Originally posted January 21, 2010

Footnotes (click [return to text] to go back to the footnote link)

Note 1:   I recall getting together with a group of Americans, and one French couple. The Americans were chatting in English, and someone referred to a "dirty joke". The French woman, who was apparently following along reasonably well, was quite startled to discover that Americans use the word "dirty" to mean "obscene". She found this very amusing, saying to her French companion something like, "On dit vraiment 'sale'?" ("They really say 'dirty'?"), checking to be sure that the meaning of "dirty" really was what she thought it was. The implication of the use of this word seems to be that Americans think there's something dirty about sex.   [return to text]

Note 2:   The Village of Kings Point is one of the nine incorporated villages that comprise the peninsula of Great Neck, on the north shore of Long Island, to the east of New York City. Confusingly, one of these nine villages is "The Village of Great Neck".   [return to text]

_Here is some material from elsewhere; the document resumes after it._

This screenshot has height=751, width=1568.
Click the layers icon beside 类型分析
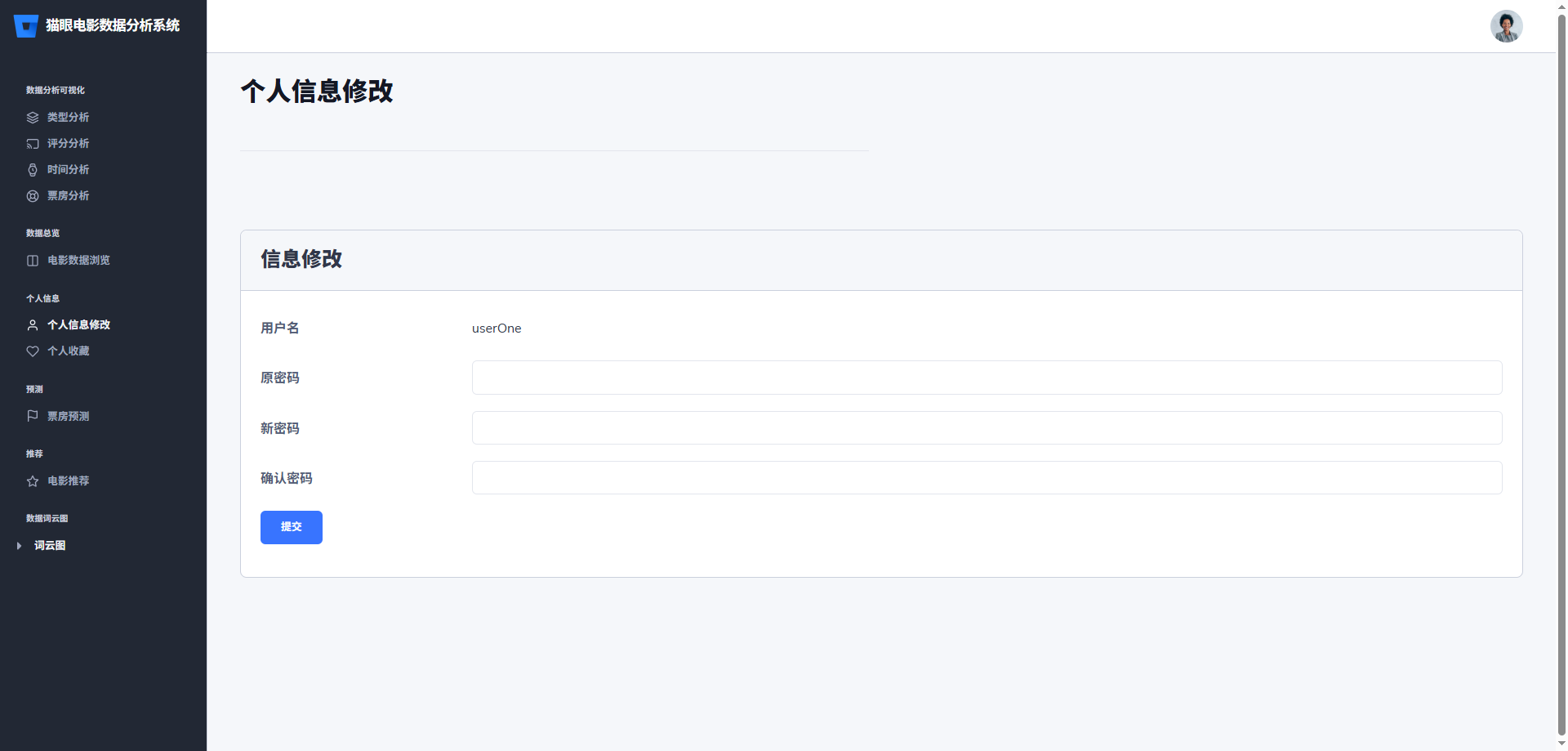click(x=33, y=118)
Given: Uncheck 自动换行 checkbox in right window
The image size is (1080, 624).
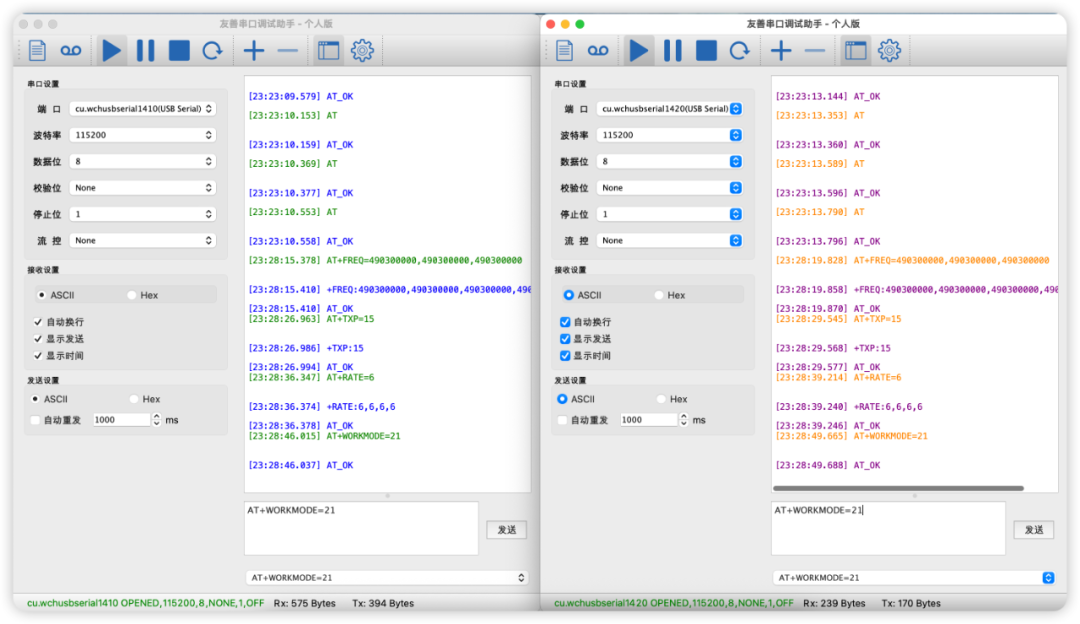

Note 3:   "Fuck" and "Fuck you" are Harold's two obscene "words". The "fuckyou" vocalization could be perceived by Harold, as it is by most people, as a single utterance. He does appear to associate these words with being upset or agitated.

At MIT, I took an excellent course in linguistics from Professor Victor Yngve. We had a brief discussion in a class on the definition of "word". Professor Yngve reported that early one July, his young son had said to him, "Dad, I know why they call it the 'FourthOfJuly' - it's because it comes on the fourth - of - July!"   [return to text]

Note 4:   In his wonderful book, How to Tell Your Friends from the Apes, Will Cuppy says of gibbons, whom he calls "our loudest Apes", "Their peculiar cry is often described as hoo hoo hoo hoo or whopp whopp whopp whopp. Gibbons assemble in crowds and hoo or whopp until exhausted or shot." We're lucky nobody took a shot at Harold.   [return to text]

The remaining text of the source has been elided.